Publications & Resources
Monetary Incentives for Low-Stakes Tests
Harold F. O'Neil, Jamal Abedi, Charlotte Lee, Judy Miyoshi, and Ann Mastergeorge
Recent information on international assessments (e.g., the Third International Mathematics and Science Study) indicates that 12th-grade students in the United States are doing extremely poorly on such assessments compared with their peers in other countries. These poor results are usually attributed to cognitive factors such as students’ opportunities to learn. However, a partial explanation of these results may be motivational. Because the low-stakes tests were administered in these 12th-graders’ final year in high school, this timing may have negatively affected motivation, and thus performance.

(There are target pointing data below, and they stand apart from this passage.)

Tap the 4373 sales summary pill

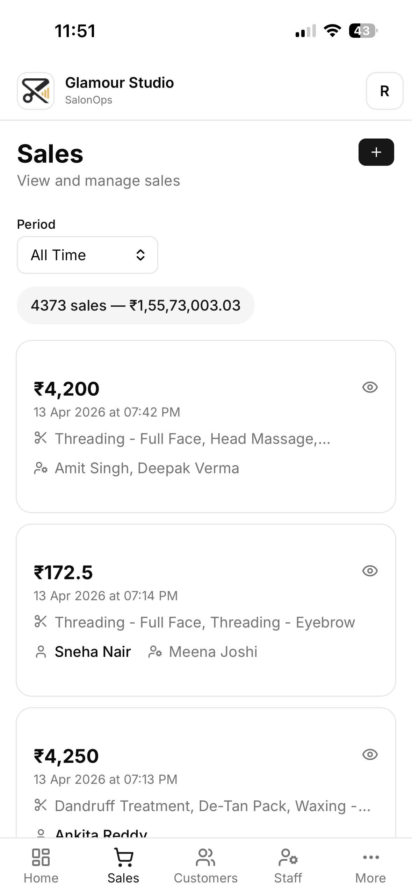pos(136,305)
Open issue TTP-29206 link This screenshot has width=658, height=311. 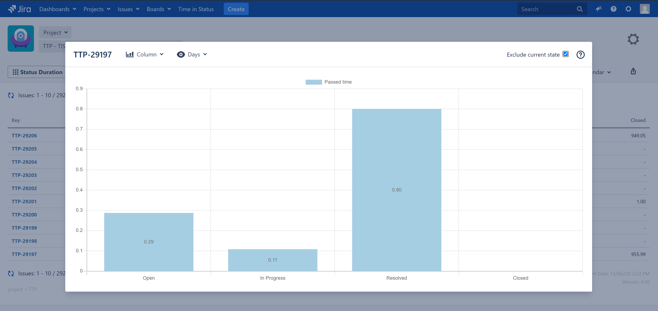24,135
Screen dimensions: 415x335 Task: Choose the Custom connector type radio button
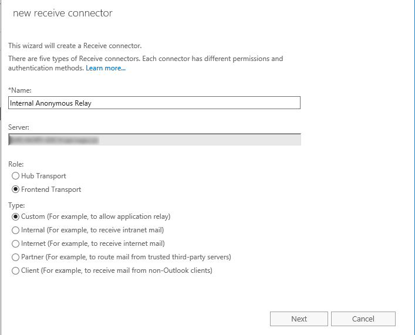pyautogui.click(x=16, y=216)
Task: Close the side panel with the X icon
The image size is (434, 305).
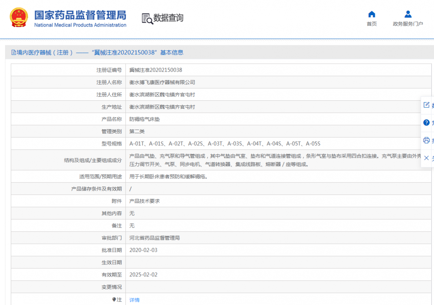Action: pos(426,158)
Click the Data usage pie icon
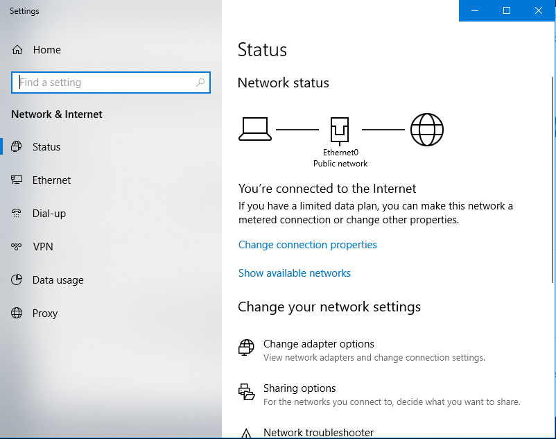556x439 pixels. click(x=17, y=280)
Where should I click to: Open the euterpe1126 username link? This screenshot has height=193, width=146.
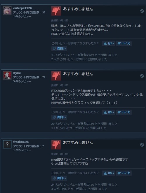pyautogui.click(x=22, y=8)
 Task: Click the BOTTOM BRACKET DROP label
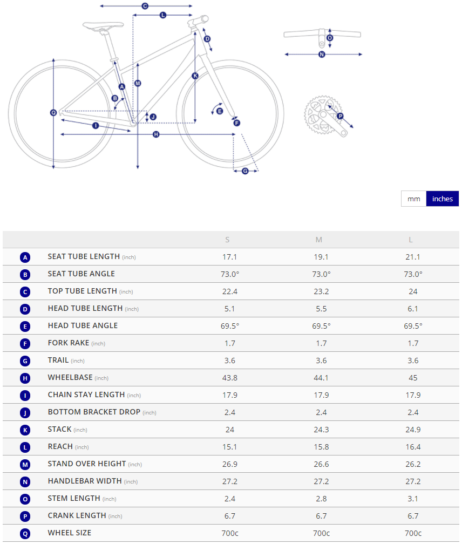tap(94, 412)
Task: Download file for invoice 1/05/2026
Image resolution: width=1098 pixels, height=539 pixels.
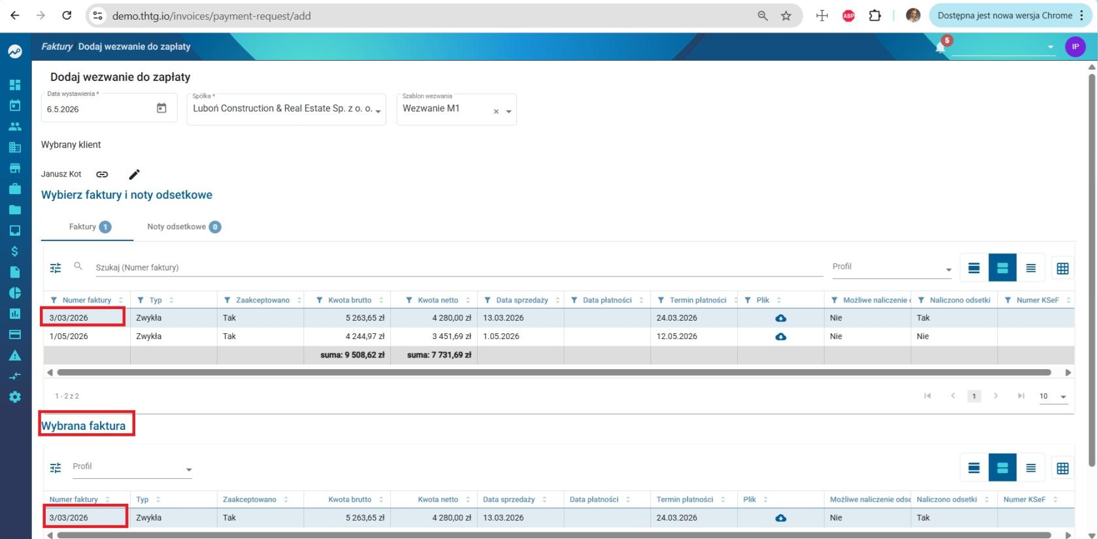Action: tap(780, 336)
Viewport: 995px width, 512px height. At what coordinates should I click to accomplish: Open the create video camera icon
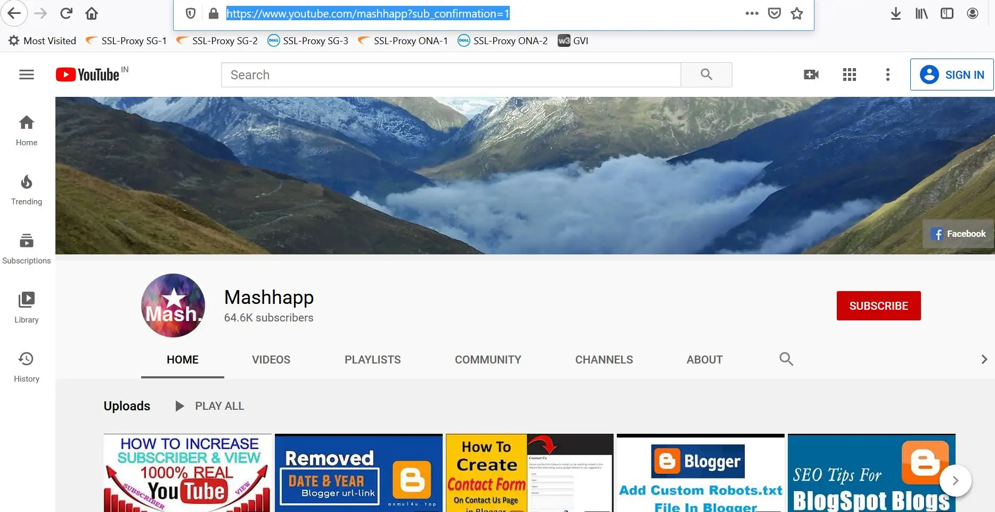pyautogui.click(x=811, y=75)
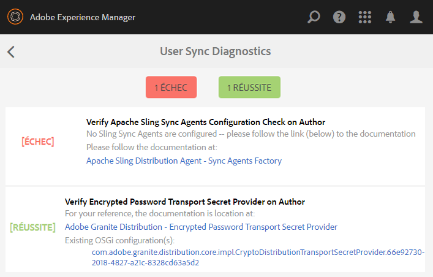Open Encrypted Password Transport Secret Provider link

[201, 227]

Using money as an incentive ($10.00 per item correct), on a test using TIMSS released math items, we manipulated the amount of money per item correct so as to increase a motivational effect and thus increase performance. A focus group, pilot study, and main study were conducted. The monetary incentive was not effective in improving performance.
O’Neil, H. F., Abedi, J., Lee, C., Miyoshi, J., & Mastergeorge, A. (2004). Monetary incentives for lowstakes tests (CSE Report 625). Los Angeles: University of California, Los Angeles, National Center for Research on Evaluation, Standards, and Student Testing (CRESST).